Bahçeli, partisinin Ankara Arena Spor Salonu’nda gerçekleştirilen 10. Olağan Büyük Kongresi’nde konuştu. Konuşmasında, partisinin hedeflerinin yanı sıra terör sorununa da ağırlıkla değinen Bahçeli, AKP, CHP ve BDP’yi ve PKK ve Barzani ile ittifak içinde olmakla suçladı. Bahçeli, “AKP, CHP, BDP ve PKK’nın Barzani’yi de yanlarına alarak sözde Kürt sorununu kaşımaları Türk milleti için felaketin habercisidir. Bu ittifakın, terörü sözde bu meseleye bağlamaları da, kanlı eylemleri meşrulaştırma edepsizliğinden başka bir şey değildir” ifadelerini kullandı. Kürt sorunu, insani bir yaklaşım açısından değil, Türkiye Cumhuriyeti’ni parçalamak amacıyla ele alındığını savunan Bahçeli, “Şunu kabul ediyoruz ki, bin yıldan bu tarafa, bir arada yaşayan ve geniş bir coğrafi bölgeye yayılmış olan kardeşlerimiz arasında mahalli şartlardan kaynaklı çeşitlilikler olabilecektir. Bu durum sosyolojik ve kültürel değişimler sonucunda belirginlik kazanmıştır. Bu gerçeği anlamakta direnen emperyalizmin şu anki uşakları; Kürt kimliği, anayasal statü, özerklik, federasyon, ana dilde eğitim ve savunma hakkı konularında ortalığı velveleye vermektedir. Bunlar açıkça Türkiye’yi, Türk milletini ve Türk vatanını bölmeye ve parçalamaya dönük hamlelerdir ki, böyle bir şeyi hoş görmemiz elbette eşyanın tabiatına aykırıdır. Tüm taraflara söylemek isterim ki; Türkiye’de Kürt sorunu yoktur. Tarihsel süreç içinde Türk milleti üzerinde oynanan oyunlar ve bölücülük kalkışması vardır. Sözde Kürt sorunu kanlı emperyalistlerin tuzağıdır. Sözde Kürt sorunu bölücü terörün hain ve kanlı eylemlerini sakladığı ihanet kılıfıdır” diye konuştu.

Mevcut Veriler -

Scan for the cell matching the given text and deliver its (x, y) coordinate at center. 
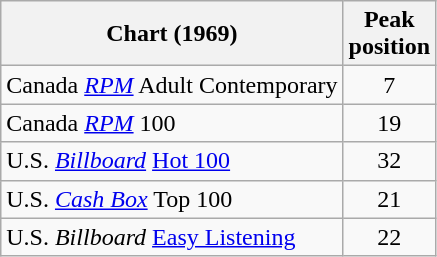
Chart (1969) (172, 34)
7 (389, 85)
22 (389, 237)
21 (389, 199)
U.S. Cash Box Top 100 (172, 199)
Canada RPM 100 (172, 123)
U.S. Billboard Easy Listening (172, 237)
19 (389, 123)
Peakposition (389, 34)
Canada RPM Adult Contemporary (172, 85)
U.S. Billboard Hot 100 (172, 161)
32 (389, 161)
Scan for the cell matching the given text and deliver its (X, Y) coordinate at center. 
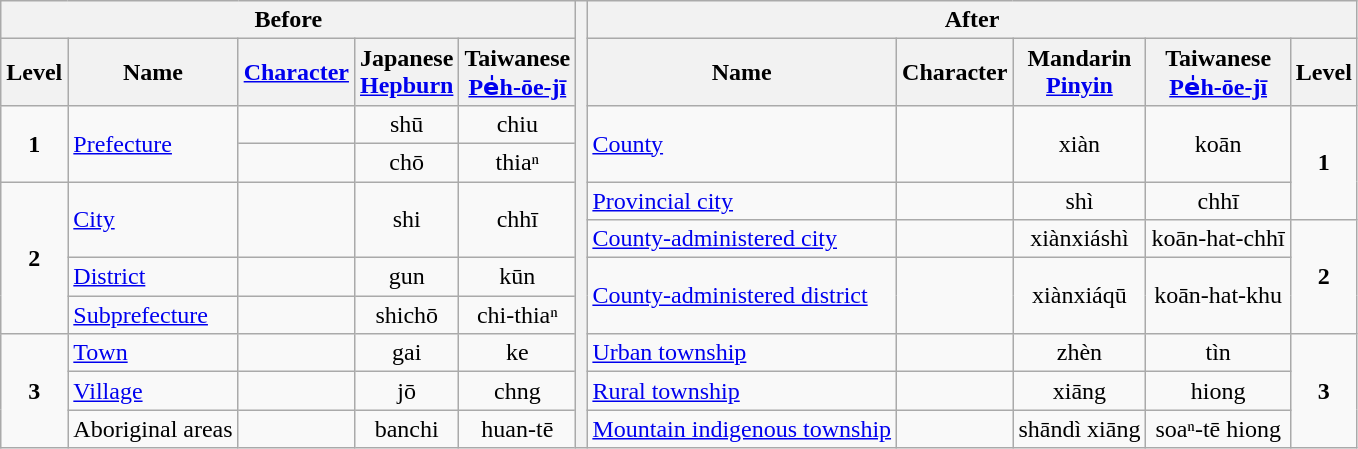
banchi (406, 429)
Aboriginal areas (153, 429)
District (153, 277)
Prefecture (153, 143)
ke (518, 353)
soaⁿ-tē hiong (1218, 429)
Town (153, 353)
huan-tē (518, 429)
xiànxiáqū (1080, 296)
jō (406, 391)
JapaneseHepburn (406, 72)
tìn (1218, 353)
After (972, 20)
chng (518, 391)
shū (406, 124)
shì (1080, 201)
shāndì xiāng (1080, 429)
koān-hat-chhī (1218, 239)
koān (1218, 143)
Before (288, 20)
Mountain indigenous township (742, 429)
thiaⁿ (518, 162)
xiāng (1080, 391)
gun (406, 277)
Rural township (742, 391)
Subprefecture (153, 315)
gai (406, 353)
City (153, 220)
County-administered district (742, 296)
zhèn (1080, 353)
chō (406, 162)
xiànxiáshì (1080, 239)
shichō (406, 315)
xiàn (1080, 143)
Provincial city (742, 201)
hiong (1218, 391)
chi-thiaⁿ (518, 315)
County-administered city (742, 239)
koān-hat-khu (1218, 296)
MandarinPinyin (1080, 72)
County (742, 143)
Urban township (742, 353)
shi (406, 220)
Village (153, 391)
chiu (518, 124)
kūn (518, 277)
Pinpoint the cell where the given text exists, returning its [X, Y] midpoint coordinate. 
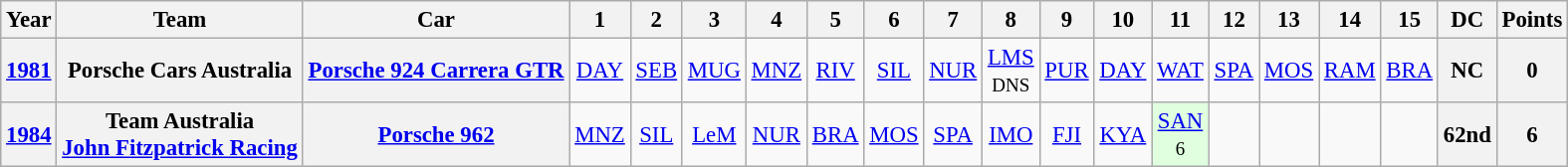
DC [1467, 20]
5 [834, 20]
2 [656, 20]
7 [954, 20]
15 [1410, 20]
13 [1289, 20]
Car [436, 20]
0 [1531, 72]
Porsche Cars Australia [179, 72]
RAM [1350, 72]
3 [714, 20]
LeM [714, 135]
FJI [1067, 135]
9 [1067, 20]
KYA [1123, 135]
Team Australia John Fitzpatrick Racing [179, 135]
Porsche 924 Carrera GTR [436, 72]
PUR [1067, 72]
MUG [714, 72]
8 [1011, 20]
IMO [1011, 135]
62nd [1467, 135]
10 [1123, 20]
SAN6 [1181, 135]
11 [1181, 20]
Year [29, 20]
Team [179, 20]
1981 [29, 72]
Porsche 962 [436, 135]
LMSDNS [1011, 72]
Points [1531, 20]
NC [1467, 72]
1984 [29, 135]
12 [1233, 20]
SEB [656, 72]
14 [1350, 20]
WAT [1181, 72]
RIV [834, 72]
4 [777, 20]
1 [599, 20]
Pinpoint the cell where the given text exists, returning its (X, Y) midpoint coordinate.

Görev A - Kayıtlarda "Chart (1969) (172, 34)" içeren satırla başlayıp "32 (389, 161)" içeren satırla biten bölümü, iki uçtaki satırlar da dahil olmak üzere, hiçbir değişiklik yapmadan yeniden yazın.
Görev B - Bahçeli'nin kongre konuşmasını aktaran metni kaldığı yerden sürdürün.
Metin ile kayıtlar birbirinden ayrı malzemelerdir.

Yanıt A -
Chart (1969) (172, 34)
7 (389, 85)
22 (389, 237)
21 (389, 199)
U.S. Cash Box Top 100 (172, 199)
Canada RPM 100 (172, 123)
U.S. Billboard Easy Listening (172, 237)
19 (389, 123)
Peakposition (389, 34)
Canada RPM Adult Contemporary (172, 85)
U.S. Billboard Hot 100 (172, 161)
32 (389, 161)

Yanıt B -
-“BÖYLE GİDERSE İMRALI CANİSİ SERBEST KALACAK”-
CHP’yi AKP’nin gizli ortağı olmakla suçlayan Bahçeli, “İşte AKP ile gizli ortağı CHP böylesi bir asılsız sorunun ardına takılmışlardır. Yanlarına PKK’nın Meclis kadrolarını da alarak Türk milletini ayırmaya ve düşmanların şimdiye kadar yapamadığını, onlar namına hayata geçirmeye çalışmışlardır” dedi. Bahçeli eğer böyle giderse, “İmralı canisi” dediği terörist başı Abdullah Öcalan’ın önce ev hapsi ardından da serbest kalmasının gündeme geleceğini, Büyükşehir Belediyesi Kanun Tasarısı yoluyla federasyon yapılanmasına gidileceğini belirterek şöyle devam etti:
“Anayasa değişikliği yoluyla Türklüğün tasfiye edilecek, Türk vatandaşlığı tanımı hücuma uğrayacak, ortaklık devleti tesis edilecektir. Başbakan Erdoğan’ın çift başlılıktan şikâyet eden tutumu Başkanlık sistemine kapı aralayacak ve eyalet idaresine bahane olacaktır. Ana dilde eğitim hakkı taksit taksit karşılanacak ve Türk milletinin kanı emilecektir. PKK militanlarını kapsayacak genel bir af çıkarılacak ve Türkiye karanlığa sürüklenecektir. Ve nihayet sözde Kürt sorunu yakıtıyla dört parçalı Kürdistan’ın kurulması kaçınılmaz olacaktır.”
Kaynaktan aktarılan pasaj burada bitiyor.